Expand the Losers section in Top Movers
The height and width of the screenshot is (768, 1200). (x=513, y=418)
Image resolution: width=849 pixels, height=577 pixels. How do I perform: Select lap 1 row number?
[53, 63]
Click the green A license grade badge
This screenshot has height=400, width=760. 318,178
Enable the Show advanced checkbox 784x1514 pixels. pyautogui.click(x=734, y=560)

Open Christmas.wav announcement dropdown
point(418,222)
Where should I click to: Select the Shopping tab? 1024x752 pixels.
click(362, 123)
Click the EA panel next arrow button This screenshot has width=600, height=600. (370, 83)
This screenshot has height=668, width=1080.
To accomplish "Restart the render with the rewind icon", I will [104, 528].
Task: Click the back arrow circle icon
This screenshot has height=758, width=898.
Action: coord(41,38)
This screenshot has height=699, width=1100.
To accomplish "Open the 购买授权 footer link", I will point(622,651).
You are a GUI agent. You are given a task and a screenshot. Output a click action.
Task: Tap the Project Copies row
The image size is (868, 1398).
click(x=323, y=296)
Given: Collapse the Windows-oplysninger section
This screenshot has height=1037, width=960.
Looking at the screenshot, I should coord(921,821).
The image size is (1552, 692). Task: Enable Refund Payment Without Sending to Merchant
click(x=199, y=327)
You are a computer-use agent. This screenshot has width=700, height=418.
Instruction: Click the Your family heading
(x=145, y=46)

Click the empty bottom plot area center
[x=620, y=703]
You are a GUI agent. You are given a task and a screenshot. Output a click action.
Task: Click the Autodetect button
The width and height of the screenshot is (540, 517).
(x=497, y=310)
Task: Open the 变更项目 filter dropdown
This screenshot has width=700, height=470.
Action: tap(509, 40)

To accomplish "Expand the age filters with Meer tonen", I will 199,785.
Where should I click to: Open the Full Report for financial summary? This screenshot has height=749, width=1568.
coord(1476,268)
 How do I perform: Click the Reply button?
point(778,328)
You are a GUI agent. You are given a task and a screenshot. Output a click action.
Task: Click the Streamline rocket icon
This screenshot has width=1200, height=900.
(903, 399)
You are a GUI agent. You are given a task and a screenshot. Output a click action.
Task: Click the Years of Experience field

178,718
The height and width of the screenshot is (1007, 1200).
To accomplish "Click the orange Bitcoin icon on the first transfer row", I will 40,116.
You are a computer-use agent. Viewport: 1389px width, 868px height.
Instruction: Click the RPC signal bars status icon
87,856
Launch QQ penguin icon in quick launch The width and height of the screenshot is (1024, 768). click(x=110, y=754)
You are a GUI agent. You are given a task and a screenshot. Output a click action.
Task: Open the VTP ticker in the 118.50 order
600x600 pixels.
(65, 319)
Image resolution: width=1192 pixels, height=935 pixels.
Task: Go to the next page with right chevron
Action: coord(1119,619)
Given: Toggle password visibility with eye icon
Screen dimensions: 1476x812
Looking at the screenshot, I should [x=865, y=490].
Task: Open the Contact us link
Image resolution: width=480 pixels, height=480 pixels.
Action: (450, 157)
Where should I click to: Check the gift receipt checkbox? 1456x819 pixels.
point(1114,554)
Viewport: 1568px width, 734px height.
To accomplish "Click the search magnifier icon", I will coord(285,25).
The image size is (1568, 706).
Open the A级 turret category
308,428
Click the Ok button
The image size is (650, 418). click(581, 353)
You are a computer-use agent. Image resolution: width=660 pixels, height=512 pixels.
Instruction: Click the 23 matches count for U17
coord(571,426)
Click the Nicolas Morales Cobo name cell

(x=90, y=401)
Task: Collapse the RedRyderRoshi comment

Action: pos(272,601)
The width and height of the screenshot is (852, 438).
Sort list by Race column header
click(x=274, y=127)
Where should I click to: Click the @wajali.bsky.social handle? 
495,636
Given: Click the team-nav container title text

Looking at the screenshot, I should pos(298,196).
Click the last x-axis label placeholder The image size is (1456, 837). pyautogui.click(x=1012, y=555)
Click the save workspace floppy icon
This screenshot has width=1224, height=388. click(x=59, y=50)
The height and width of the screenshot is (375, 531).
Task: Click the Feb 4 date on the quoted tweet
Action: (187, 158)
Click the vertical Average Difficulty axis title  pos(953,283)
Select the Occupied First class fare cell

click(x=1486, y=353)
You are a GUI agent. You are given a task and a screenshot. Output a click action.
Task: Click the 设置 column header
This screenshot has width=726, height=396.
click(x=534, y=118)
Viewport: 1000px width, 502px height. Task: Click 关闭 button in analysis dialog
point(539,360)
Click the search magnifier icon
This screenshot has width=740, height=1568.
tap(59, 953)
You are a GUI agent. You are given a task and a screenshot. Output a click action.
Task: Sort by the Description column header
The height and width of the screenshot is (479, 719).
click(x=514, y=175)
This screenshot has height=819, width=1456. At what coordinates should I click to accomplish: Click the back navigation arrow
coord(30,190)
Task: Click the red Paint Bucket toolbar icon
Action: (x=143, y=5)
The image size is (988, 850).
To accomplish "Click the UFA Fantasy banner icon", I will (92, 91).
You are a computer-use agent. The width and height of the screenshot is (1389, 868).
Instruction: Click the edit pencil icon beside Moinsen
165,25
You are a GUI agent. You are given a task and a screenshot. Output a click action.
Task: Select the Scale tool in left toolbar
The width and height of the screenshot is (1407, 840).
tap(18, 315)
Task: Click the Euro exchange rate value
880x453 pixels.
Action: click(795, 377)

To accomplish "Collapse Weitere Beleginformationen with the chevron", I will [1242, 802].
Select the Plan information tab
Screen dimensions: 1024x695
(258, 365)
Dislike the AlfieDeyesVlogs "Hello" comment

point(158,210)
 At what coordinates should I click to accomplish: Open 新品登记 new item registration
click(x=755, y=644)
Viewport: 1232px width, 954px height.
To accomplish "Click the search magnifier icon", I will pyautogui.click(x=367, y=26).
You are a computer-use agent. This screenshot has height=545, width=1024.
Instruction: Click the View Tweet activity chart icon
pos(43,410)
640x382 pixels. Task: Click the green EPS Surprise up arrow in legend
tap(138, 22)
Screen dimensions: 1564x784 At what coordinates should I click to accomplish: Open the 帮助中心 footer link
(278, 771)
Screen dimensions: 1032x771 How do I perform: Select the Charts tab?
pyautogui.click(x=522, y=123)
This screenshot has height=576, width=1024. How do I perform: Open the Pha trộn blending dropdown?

****************************************

* _Activity_: Repeat everything in the listing above exactly.

* _Answer section_:
Expand the Losers section in Top Movers
The height and width of the screenshot is (768, 1200). (x=513, y=418)
Image resolution: width=849 pixels, height=577 pixels. How do I perform: Select lap 1 row number?
[53, 63]
Click the green A license grade badge
This screenshot has height=400, width=760. 318,178
Enable the Show advanced checkbox 784x1514 pixels. pyautogui.click(x=734, y=560)

Open Christmas.wav announcement dropdown
point(418,222)
Where should I click to: Select the Shopping tab? 1024x752 pixels.
click(362, 123)
Click the EA panel next arrow button This screenshot has width=600, height=600. (370, 83)
This screenshot has height=668, width=1080.
To accomplish "Restart the render with the rewind icon", I will [104, 528].
Task: Click the back arrow circle icon
This screenshot has height=758, width=898.
Action: coord(41,38)
This screenshot has height=699, width=1100.
To accomplish "Open the 购买授权 footer link", I will point(622,651).
You are a GUI agent. You are given a task and a screenshot. Output a click action.
Task: Tap the Project Copies row
The image size is (868, 1398).
click(x=323, y=296)
Given: Collapse the Windows-oplysninger section
This screenshot has height=1037, width=960.
Looking at the screenshot, I should coord(921,821).
The image size is (1552, 692). Task: Enable Refund Payment Without Sending to Merchant
click(x=199, y=327)
You are a computer-use agent. This screenshot has width=700, height=418.
Instruction: Click the Your family heading
(x=145, y=46)

Click the empty bottom plot area center
[x=620, y=703]
You are a GUI agent. You are given a task and a screenshot. Output a click action.
Task: Click the Autodetect button
The width and height of the screenshot is (540, 517).
(x=497, y=310)
Task: Open the 变更项目 filter dropdown
This screenshot has width=700, height=470.
Action: tap(509, 40)

To accomplish "Expand the age filters with Meer tonen", I will 199,785.
Where should I click to: Open the Full Report for financial summary? This screenshot has height=749, width=1568.
coord(1476,268)
 How do I perform: Click the Reply button?
point(778,328)
You are a GUI agent. You are given a task and a screenshot. Output a click action.
Task: Click the Streamline rocket icon
This screenshot has width=1200, height=900.
(903, 399)
You are a GUI agent. You are given a task and a screenshot. Output a click action.
Task: Click the Years of Experience field

178,718
The height and width of the screenshot is (1007, 1200).
To accomplish "Click the orange Bitcoin icon on the first transfer row", I will 40,116.
You are a computer-use agent. Viewport: 1389px width, 868px height.
Instruction: Click the RPC signal bars status icon
87,856
Launch QQ penguin icon in quick launch The width and height of the screenshot is (1024, 768). click(x=110, y=754)
You are a GUI agent. You are given a task and a screenshot. Output a click action.
Task: Open the VTP ticker in the 118.50 order
600x600 pixels.
(65, 319)
Image resolution: width=1192 pixels, height=935 pixels.
Task: Go to the next page with right chevron
Action: coord(1119,619)
Given: Toggle password visibility with eye icon
Screen dimensions: 1476x812
Looking at the screenshot, I should [x=865, y=490].
Task: Open the Contact us link
Image resolution: width=480 pixels, height=480 pixels.
Action: (450, 157)
Where should I click to: Check the gift receipt checkbox? 1456x819 pixels.
point(1114,554)
Viewport: 1568px width, 734px height.
To accomplish "Click the search magnifier icon", I will coord(285,25).
The image size is (1568, 706).
Open the A级 turret category
308,428
Click the Ok button
The image size is (650, 418). click(581, 353)
You are a computer-use agent. Image resolution: width=660 pixels, height=512 pixels.
Instruction: Click the 23 matches count for U17
coord(571,426)
Click the Nicolas Morales Cobo name cell

(x=90, y=401)
Task: Collapse the RedRyderRoshi comment

Action: pos(272,601)
The width and height of the screenshot is (852, 438).
Sort list by Race column header
click(x=274, y=127)
Where should I click to: Click the @wajali.bsky.social handle? 
495,636
Given: Click the team-nav container title text

Looking at the screenshot, I should pos(298,196).
Click the last x-axis label placeholder The image size is (1456, 837). pyautogui.click(x=1012, y=555)
Click the save workspace floppy icon
This screenshot has width=1224, height=388. click(x=59, y=50)
The height and width of the screenshot is (375, 531).
Task: Click the Feb 4 date on the quoted tweet
Action: (187, 158)
Click the vertical Average Difficulty axis title  pos(953,283)
Select the Occupied First class fare cell

click(x=1486, y=353)
You are a GUI agent. You are given a task and a screenshot. Output a click action.
Task: Click the 设置 column header
This screenshot has width=726, height=396.
click(x=534, y=118)
Viewport: 1000px width, 502px height. Task: Click 关闭 button in analysis dialog
point(539,360)
Click the search magnifier icon
This screenshot has width=740, height=1568.
tap(59, 953)
You are a GUI agent. You are given a task and a screenshot. Output a click action.
Task: Sort by the Description column header
The height and width of the screenshot is (479, 719).
click(x=514, y=175)
This screenshot has height=819, width=1456. At what coordinates should I click to accomplish: Click the back navigation arrow
coord(30,190)
Task: Click the red Paint Bucket toolbar icon
Action: (x=143, y=5)
The image size is (988, 850).
To accomplish "Click the UFA Fantasy banner icon", I will (92, 91).
You are a computer-use agent. The width and height of the screenshot is (1389, 868).
Instruction: Click the edit pencil icon beside Moinsen
165,25
You are a GUI agent. You are given a task and a screenshot. Output a click action.
Task: Select the Scale tool in left toolbar
The width and height of the screenshot is (1407, 840).
tap(18, 315)
Task: Click the Euro exchange rate value
880x453 pixels.
Action: click(795, 377)

To accomplish "Collapse Weitere Beleginformationen with the chevron", I will [1242, 802].
Select the Plan information tab
Screen dimensions: 1024x695
(258, 365)
Dislike the AlfieDeyesVlogs "Hello" comment

point(158,210)
 At what coordinates should I click to accomplish: Open 新品登记 new item registration
click(x=755, y=644)
Viewport: 1232px width, 954px height.
To accomplish "Click the search magnifier icon", I will pyautogui.click(x=367, y=26).
You are a computer-use agent. This screenshot has height=545, width=1024.
Instruction: Click the View Tweet activity chart icon
pos(43,410)
640x382 pixels. Task: Click the green EPS Surprise up arrow in legend
tap(138, 22)
Screen dimensions: 1564x784 At what coordinates should I click to accomplish: Open the 帮助中心 footer link
(278, 771)
Screen dimensions: 1032x771 How do I perform: Select the Charts tab?
pyautogui.click(x=522, y=123)
This screenshot has height=576, width=1024. How do I perform: Open the Pha trộn blending dropdown?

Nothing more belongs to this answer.